[START OF Records for the exercise]

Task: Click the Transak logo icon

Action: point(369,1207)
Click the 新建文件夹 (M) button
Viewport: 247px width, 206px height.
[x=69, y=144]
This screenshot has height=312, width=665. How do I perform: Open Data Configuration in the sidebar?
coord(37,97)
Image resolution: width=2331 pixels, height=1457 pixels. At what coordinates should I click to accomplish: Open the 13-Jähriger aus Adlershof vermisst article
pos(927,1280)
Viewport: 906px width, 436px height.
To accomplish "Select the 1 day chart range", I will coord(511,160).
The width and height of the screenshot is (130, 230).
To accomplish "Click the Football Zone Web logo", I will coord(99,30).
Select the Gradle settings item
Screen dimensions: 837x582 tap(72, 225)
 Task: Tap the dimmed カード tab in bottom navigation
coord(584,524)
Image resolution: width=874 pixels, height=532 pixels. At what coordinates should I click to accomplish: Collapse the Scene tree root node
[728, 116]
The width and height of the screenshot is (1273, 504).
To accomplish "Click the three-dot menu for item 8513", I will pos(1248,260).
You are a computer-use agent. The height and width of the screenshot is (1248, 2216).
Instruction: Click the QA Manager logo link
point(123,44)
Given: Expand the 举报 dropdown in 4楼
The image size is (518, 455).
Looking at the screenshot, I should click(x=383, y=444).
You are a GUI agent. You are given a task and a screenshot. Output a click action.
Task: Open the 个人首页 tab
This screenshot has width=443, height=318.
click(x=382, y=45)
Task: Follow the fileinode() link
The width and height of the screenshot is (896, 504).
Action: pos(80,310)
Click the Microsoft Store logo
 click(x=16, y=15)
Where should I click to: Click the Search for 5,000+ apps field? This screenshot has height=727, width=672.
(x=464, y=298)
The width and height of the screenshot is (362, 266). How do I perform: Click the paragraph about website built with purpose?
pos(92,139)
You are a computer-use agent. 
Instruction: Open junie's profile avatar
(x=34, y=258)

[END OF Records for the exercise]

- Exercise requirements -
Carry over the items starting at the line that contains "Where should I" and ending at the last of the items, requests included. Add 39 to every coordinate in the answers.

- Solution -
Where should I click to: Click the Search for 5,000+ apps field? This screenshot has height=727, width=672.
(x=503, y=337)
The width and height of the screenshot is (362, 266). How do I perform: Click the paragraph about website built with purpose?
pos(131,178)
You are a computer-use agent. 
Instruction: Open junie's profile avatar
(x=73, y=297)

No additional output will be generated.